The U.S. is now in uncharted waters. The Obama Administration failed to meet its deadline to complete the START follow-on treaty by December 5. This resulted from a far too ambitious agenda and an unrealistic deadline. A better agenda would have included the negotiation of a protocol on verification and transparency to the 2002 Strategic Offensive Reductions Treaty, or the Moscow Treaty, which remains in force until 2012. Instead, the Administration focused the first half of last year on negotiating a “joint understanding” for reductions in each side’s strategic arsenal.
Before START expired on December 5, Moscow and Washington issued a short statement saying that in order to “support strategic stability,” the U.S. and the Russian Federation pledge to “work together in the spirit of the START Treaty.” Yet because the treaty and its verification and transparency provisions have expired, this pledge has no legal standing.
The situation is particularly troublesome considering the U.S. Senate’s “advice and consent” role in the making of treaties and that it could be months before a successor treaty is ratified. For instance, it took 429 days to ratify the 1991 START agreement after it was submitted to the Senate. Any attempt by the Administration to honor selective provisions of the treaty would be to uphold a provision where no legal obligation exists. This would also circumvent the role of the U.S. Senate.
By focusing intently on the reduction in each nation’s strategic arsenal, the U.S. has lost some negotiating ground on the issue of verification. For example, when the treaty expired the U.S. had to abandon a monitoring station for Russian weapons at the entry and exit portals in Votkinsk, Russia. By agreeing to leave this station, the U.S. will be unable to monitor the production of Russia’s highly destabilizing RS-24 mobile multi-warhead intercontinental ballistic missile (ICBMs). Open sources indicate that this missile will be the mainstay of Russian strategic forces by 2016.

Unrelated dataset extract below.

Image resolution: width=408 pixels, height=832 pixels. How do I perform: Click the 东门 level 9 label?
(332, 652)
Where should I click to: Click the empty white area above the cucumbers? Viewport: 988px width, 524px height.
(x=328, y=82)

Additionally, Undersecretary Tauscher has stated that Russia has not accepted a U.S. proposal for exchanging technical data on offensive-missile tests. Sharing such data under START encouraged confidence on both sides and reduced uncertainty over the capabilities of each nation’s nuclear weapons. With the expulsion from the Votkinsk monitoring plant, the Russians appear to be using the START follow-on treaty as a means to codify a lower standard of verification.

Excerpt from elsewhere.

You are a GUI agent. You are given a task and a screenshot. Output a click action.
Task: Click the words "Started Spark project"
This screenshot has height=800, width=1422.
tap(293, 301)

Lawmakers are concerned about potential concessions that might be linked directly or indirectly to the new treaty. According to the Russian press, Kremlin sources are saying that Moscow feels it has the upper hand in the negotiations because the follow-on treaty is perceived as more important to the U.S. than Russia. The Obama Administration’s haste to get to zero and concessions to cancel the Bush-era missile defense site in Europe and exclude non-strategic weapons from the new treaty appears to have fueled this perception. Washington’s actions have emboldened Moscow’s negotiating position. There are also concerns among lawmakers that the U.S. will make further concessions.
On December 16, 41 U.S. Senators voiced their concerns and signed a letter saying they will oppose the new treaty if it does not include specific plans for U.S. nuclear modernization as stipulated in the National Defense Authorization Act for Fiscal Year 2010. The letter stated: “We don’t believe further reductions can be in the national security interest of the U.S. in the absence of a significant program to modernize our nuclear deterrent.” The high number of Senators opposing the Administration’s concessions calls into question whether this successor agreement is capable of garnering the 67-vote supermajority necessary for treaty ratification.

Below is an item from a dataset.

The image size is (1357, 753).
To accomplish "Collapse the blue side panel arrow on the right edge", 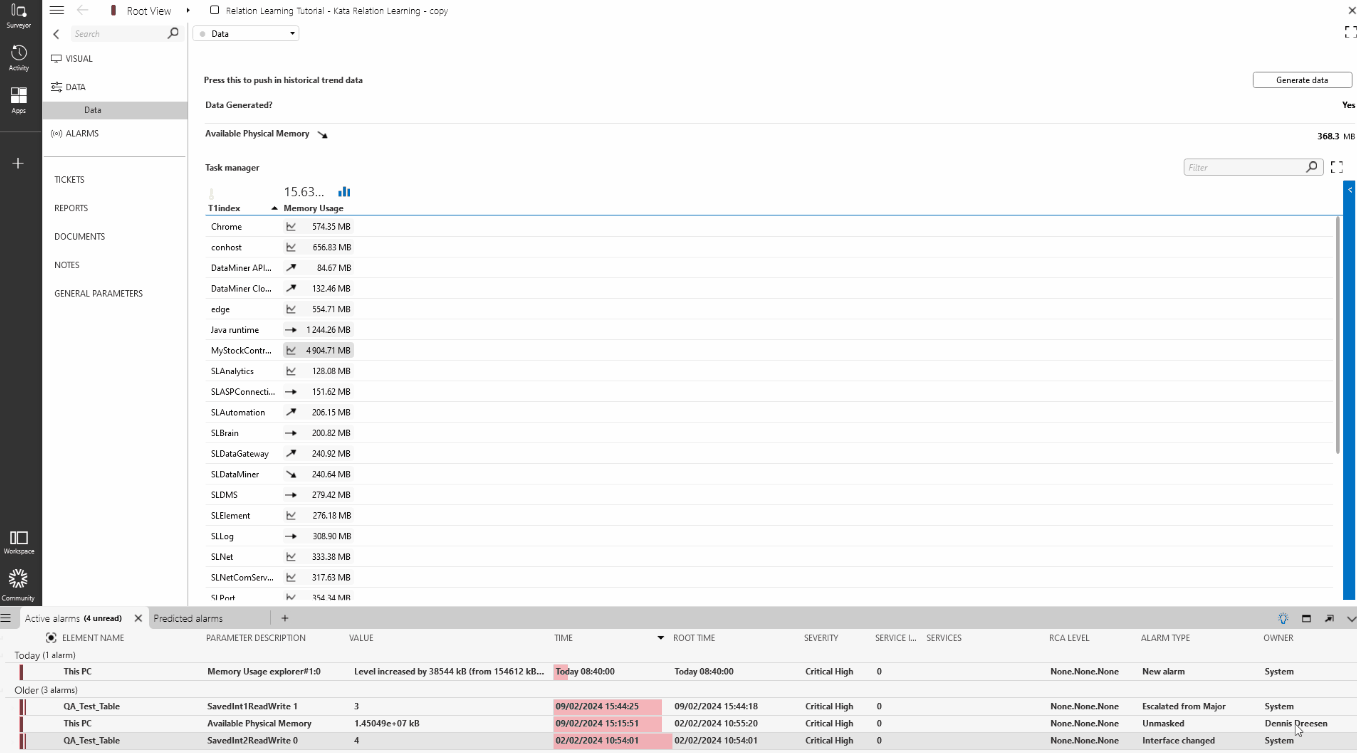I will pos(1350,189).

Some arms control advocates insist that the U.S. has a robust nuclear modernization program. This claim is simply inaccurate. Indeed, many Americans likely believe that the U.S. nuclear arsenal is in top shape and is not an issue of concern for U.S. national security. Unfortunately, the truth is that America’s nuclear infrastructure is rapidly aging, in deep atrophy, and struggling to maintain its reliability and effectiveness. The U.S. is not producing new nuclear weapons, and its ICBM force is shrinking and not being modernized. In contrast, Russia and China are engaged in a major modernization effort.
Recent statements by Russian President Vladimir Putin have revealed just how serious Russia is about nuclear modernization. For instance, he linked the new treaty with missile defense and stated that Russia must develop new offensive weapons to defeat U.S. defenses. This comment was not surprising considering that under Putin, Russia has been actively modernizing its nuclear arsenal and boosting the role of nuclear weapons in national strategy and doctrine.
Russia’s nuclear doctrine stipulates a strong commitment to nuclear modernization, a lower-use threshold, reliance on first strike, and deployment of thousands of tactical nuclear weapons prohibited by prior U.S.–Russia agreements. It is also significant that behind this doctrine is a dark threat perception of the U.S. and NATO. Moreover, of particular concern is Russia’s commitment to first use in local conflicts as announced by Russia’s National Security Council secretary , General Nikolay Patrushev.
The danger in the current negotiations is that the new START agreement will not address these issues in Russia’s nuclear posture adequately, effectively codifying an adversarial stance toward the U.S. and its allies.
START Successor Recommendations
To safeguard U.S. interests, the Obama Administration should:
- Move Moscow away from a nuclear posture based on ability to threaten or intimidate the U.S. and its allies and toward a fundamentally more defensive posture.
- Submit a plan for the modernization of the U.S. nuclear weapons complex and arsenal—a plan that is sufficient to sustain an effective nuclear arsenal.
- Ensure that the new treaty is adequately verifiable. There is absolutely no rationale for rushing to sign the treaty if the verification mechanisms fall by the wayside.
These are the prerequisites for an acceptable treaty and the foundation for a new U.S. strategy.
Owen B. Graham is a Research Assistant in the Allison Center for Foreign Policy Studies at The Heritage Foundation.